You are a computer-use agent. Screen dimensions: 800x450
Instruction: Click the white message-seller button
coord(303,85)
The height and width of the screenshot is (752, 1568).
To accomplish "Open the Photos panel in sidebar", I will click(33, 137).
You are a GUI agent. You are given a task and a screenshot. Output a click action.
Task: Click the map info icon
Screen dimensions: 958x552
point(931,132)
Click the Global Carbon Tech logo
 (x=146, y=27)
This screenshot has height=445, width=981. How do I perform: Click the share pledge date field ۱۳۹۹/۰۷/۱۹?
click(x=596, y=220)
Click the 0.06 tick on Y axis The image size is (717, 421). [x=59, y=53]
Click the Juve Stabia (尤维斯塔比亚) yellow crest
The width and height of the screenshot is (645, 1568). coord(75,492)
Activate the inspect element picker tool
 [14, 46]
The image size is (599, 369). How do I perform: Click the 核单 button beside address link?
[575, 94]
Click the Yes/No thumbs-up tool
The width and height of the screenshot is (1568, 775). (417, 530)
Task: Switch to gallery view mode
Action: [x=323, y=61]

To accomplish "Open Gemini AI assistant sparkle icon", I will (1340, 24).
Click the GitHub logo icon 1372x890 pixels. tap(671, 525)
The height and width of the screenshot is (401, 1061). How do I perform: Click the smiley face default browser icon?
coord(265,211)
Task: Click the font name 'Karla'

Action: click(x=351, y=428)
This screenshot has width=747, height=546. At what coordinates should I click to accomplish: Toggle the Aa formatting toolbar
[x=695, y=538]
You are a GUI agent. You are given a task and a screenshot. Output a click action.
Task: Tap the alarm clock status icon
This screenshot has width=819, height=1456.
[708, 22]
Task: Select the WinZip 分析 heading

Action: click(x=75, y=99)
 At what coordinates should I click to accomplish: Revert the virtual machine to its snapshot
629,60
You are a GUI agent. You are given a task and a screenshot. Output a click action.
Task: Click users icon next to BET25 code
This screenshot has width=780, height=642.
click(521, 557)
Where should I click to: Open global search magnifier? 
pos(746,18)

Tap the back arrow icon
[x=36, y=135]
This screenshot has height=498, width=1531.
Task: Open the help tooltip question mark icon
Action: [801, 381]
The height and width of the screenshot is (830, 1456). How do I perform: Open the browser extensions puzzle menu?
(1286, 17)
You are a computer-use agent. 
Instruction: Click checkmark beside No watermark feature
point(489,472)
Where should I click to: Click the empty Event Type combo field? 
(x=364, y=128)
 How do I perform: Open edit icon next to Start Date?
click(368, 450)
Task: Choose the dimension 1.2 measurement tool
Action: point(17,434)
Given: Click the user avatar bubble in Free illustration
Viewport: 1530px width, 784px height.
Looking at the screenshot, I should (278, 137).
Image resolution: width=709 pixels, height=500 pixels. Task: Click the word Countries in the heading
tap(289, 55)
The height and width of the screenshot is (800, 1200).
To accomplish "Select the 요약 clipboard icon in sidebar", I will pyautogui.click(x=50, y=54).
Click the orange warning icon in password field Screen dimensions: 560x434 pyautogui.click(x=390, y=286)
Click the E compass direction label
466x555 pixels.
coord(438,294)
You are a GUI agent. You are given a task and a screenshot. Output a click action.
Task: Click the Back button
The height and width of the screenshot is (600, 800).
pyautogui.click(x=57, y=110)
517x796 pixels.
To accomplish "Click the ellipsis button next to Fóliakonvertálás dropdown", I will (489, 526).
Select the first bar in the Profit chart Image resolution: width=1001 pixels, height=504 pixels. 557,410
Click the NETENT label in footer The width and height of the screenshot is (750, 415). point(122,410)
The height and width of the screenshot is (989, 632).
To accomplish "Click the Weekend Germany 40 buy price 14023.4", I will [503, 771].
━━━━━━━━━━━━━━━━
• _Prompt_: The records are to be duplicated in full, with every word kept exactly.

• _Solution for this exercise_:
You are a computer-use agent. Screen dimensions: 800x450
Instruction: Click the white message-seller button
coord(303,85)
The height and width of the screenshot is (752, 1568).
To accomplish "Open the Photos panel in sidebar", I will click(33, 137).
You are a GUI agent. You are given a task and a screenshot. Output a click action.
Task: Click the map info icon
Screen dimensions: 958x552
point(931,132)
Click the Global Carbon Tech logo
 (x=146, y=27)
This screenshot has height=445, width=981. How do I perform: Click the share pledge date field ۱۳۹۹/۰۷/۱۹?
click(x=596, y=220)
Click the 0.06 tick on Y axis The image size is (717, 421). [x=59, y=53]
Click the Juve Stabia (尤维斯塔比亚) yellow crest
The width and height of the screenshot is (645, 1568). coord(75,492)
Activate the inspect element picker tool
 [14, 46]
The image size is (599, 369). How do I perform: Click the 核单 button beside address link?
[575, 94]
Click the Yes/No thumbs-up tool
The width and height of the screenshot is (1568, 775). (417, 530)
Task: Switch to gallery view mode
Action: [x=323, y=61]

To accomplish "Open Gemini AI assistant sparkle icon", I will (1340, 24).
Click the GitHub logo icon 1372x890 pixels. tap(671, 525)
The height and width of the screenshot is (401, 1061). How do I perform: Click the smiley face default browser icon?
coord(265,211)
Task: Click the font name 'Karla'

Action: click(x=351, y=428)
This screenshot has width=747, height=546. At what coordinates should I click to accomplish: Toggle the Aa formatting toolbar
[x=695, y=538]
You are a GUI agent. You are given a task and a screenshot. Output a click action.
Task: Tap the alarm clock status icon
This screenshot has width=819, height=1456.
[708, 22]
Task: Select the WinZip 分析 heading

Action: click(x=75, y=99)
 At what coordinates should I click to accomplish: Revert the virtual machine to its snapshot
629,60
You are a GUI agent. You are given a task and a screenshot. Output a click action.
Task: Click users icon next to BET25 code
This screenshot has width=780, height=642.
click(521, 557)
Where should I click to: Open global search magnifier? 
pos(746,18)

Tap the back arrow icon
[x=36, y=135]
This screenshot has height=498, width=1531.
Task: Open the help tooltip question mark icon
Action: [801, 381]
The height and width of the screenshot is (830, 1456). How do I perform: Open the browser extensions puzzle menu?
(1286, 17)
You are a computer-use agent. 
Instruction: Click checkmark beside No watermark feature
point(489,472)
Where should I click to: Click the empty Event Type combo field? 
(x=364, y=128)
 How do I perform: Open edit icon next to Start Date?
click(368, 450)
Task: Choose the dimension 1.2 measurement tool
Action: point(17,434)
Given: Click the user avatar bubble in Free illustration
Viewport: 1530px width, 784px height.
Looking at the screenshot, I should (278, 137).
Image resolution: width=709 pixels, height=500 pixels. Task: Click the word Countries in the heading
tap(289, 55)
The height and width of the screenshot is (800, 1200).
To accomplish "Select the 요약 clipboard icon in sidebar", I will pyautogui.click(x=50, y=54).
Click the orange warning icon in password field Screen dimensions: 560x434 pyautogui.click(x=390, y=286)
Click the E compass direction label
466x555 pixels.
coord(438,294)
You are a GUI agent. You are given a task and a screenshot. Output a click action.
Task: Click the Back button
The height and width of the screenshot is (600, 800).
pyautogui.click(x=57, y=110)
517x796 pixels.
To accomplish "Click the ellipsis button next to Fóliakonvertálás dropdown", I will (489, 526).
Select the first bar in the Profit chart Image resolution: width=1001 pixels, height=504 pixels. 557,410
Click the NETENT label in footer The width and height of the screenshot is (750, 415). point(122,410)
The height and width of the screenshot is (989, 632).
To accomplish "Click the Weekend Germany 40 buy price 14023.4", I will [503, 771].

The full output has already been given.